Brussels: impact study confirms third metro line is best option
The project to create a new metro line 3 to link the north (Evere) to the south (Forest) of the capital is the most suitable mode of transport to meet the mobility needs of the north of Brussels. This is the conclusion of an independent impact study, Beliris said on Thursday.
The technique, the location of the stations, and the route are also approved, the public developer said. With an annual budget of 50 million euros as part of a ten-year commitment by the federal government to the Brussels Region, the extension of the metro network to the north is a flagship project for mobility in the capital.
The M3 line is scheduled to be commissioned in the course of 2025, but in the meantime, the works have been delayed.
Toots Thielemans station
The new 10, 3 km line is to be built in two phases. The first phase, already underway, will transform the pre-metro into a metro between Albert and the North Station/Gare du Nord and see a new station named after the Belgian jazzman Toots Thielemans between the South Station/Gare du Midi and Lemonnier. A connecting tunnel is also to be dug under the tracks of the North Station.
In the second phase, a tunnel will be dug, seven stations will be created, and a depot will be built for storing and maintaining the metros.
Tram 55 will disappear
Among the alternatives to M3, the reinforcement of tram 55 (increasing its capacity or changing to an exclusive right-of-way) will not be sufficient to meet the growing mobility needs in the north of Brussels, conclude the independent and accredited consultancies Aries and Tractabel.

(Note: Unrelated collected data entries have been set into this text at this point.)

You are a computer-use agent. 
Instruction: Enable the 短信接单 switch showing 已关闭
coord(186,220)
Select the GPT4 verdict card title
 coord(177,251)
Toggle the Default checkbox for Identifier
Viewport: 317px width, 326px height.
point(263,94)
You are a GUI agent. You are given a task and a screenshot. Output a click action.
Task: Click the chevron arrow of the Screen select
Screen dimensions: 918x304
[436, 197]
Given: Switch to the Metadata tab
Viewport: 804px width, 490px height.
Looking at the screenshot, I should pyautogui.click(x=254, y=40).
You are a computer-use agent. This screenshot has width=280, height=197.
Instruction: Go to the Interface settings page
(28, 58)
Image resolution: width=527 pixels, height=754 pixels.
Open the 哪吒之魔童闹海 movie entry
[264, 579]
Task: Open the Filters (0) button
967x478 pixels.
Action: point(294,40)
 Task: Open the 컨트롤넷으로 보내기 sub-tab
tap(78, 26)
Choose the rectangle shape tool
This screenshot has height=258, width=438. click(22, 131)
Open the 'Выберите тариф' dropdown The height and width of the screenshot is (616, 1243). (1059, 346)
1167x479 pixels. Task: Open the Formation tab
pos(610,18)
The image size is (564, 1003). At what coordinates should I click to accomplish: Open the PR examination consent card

As a result, tram 55, which runs straight through Schaarbeek to the center of Brussels, will disappear (metro line 3 will largely follow the same route). A great loss, according to some residents who have grouped in the SaveTram55 association.
More than 1 000 recommendations
Over the next months, Beliris, MIVB/STIB, and the Brussels Region will examine in detail each recommendation to improve the project, such as those concerning rainwater recovery or the creation of green roofs and photovoltaic panels on the roofs for the new stations.
According to the impact study, lifts and secure bicycle parking facilities are also required. There are also proposals to minimize the inconvenience of the works.
According to Beliris, already more than 1 100 recommendations were compiled in the impact study, and the majority will be implemented or have already been taken into account in the project. However, other recommendations will be further analyzed before the plans are reintroduced within the six-month regulatory deadline, said Beliris.
This impact study is the fourth initiative confirming the usefulness of M3, after the project studies in 2013 validated by the federal and regional governments, the integration of the line into the Regional Designated Land Use Plan (PRAS) in 2017, and the survey of the people of Brussels in 2020, Beliris points out.
The PRAS for this project is still the subject of an appeal to the Council of State by the ‘Atelier de recherche et d’action urbaine’ (Arau), Inter-Environment, and two Schaerbeek residents affected by the route.
‘Wasteful and pointless’
The Brussels weekly Bruzz also notes that the impact study is also a response to the criticism voiced about M3 for some time. Mobility specialists such as Frederic Dobruszkes (ULB) and Michel Hubert (Saint Louis) wonder whether the project still makes sense in a post-corona era with more teleworking and, therefore, less commuting.
In an opinion piece in La Libre in early July, they dismissed the metro 3 project as wasteful and pointless. They fear empty metro carriages, especially if no far-reaching measures will stop car traffic in Brussels.
Green parties have also spoken out against the plans in the past, even though they approved the project when they were in the government.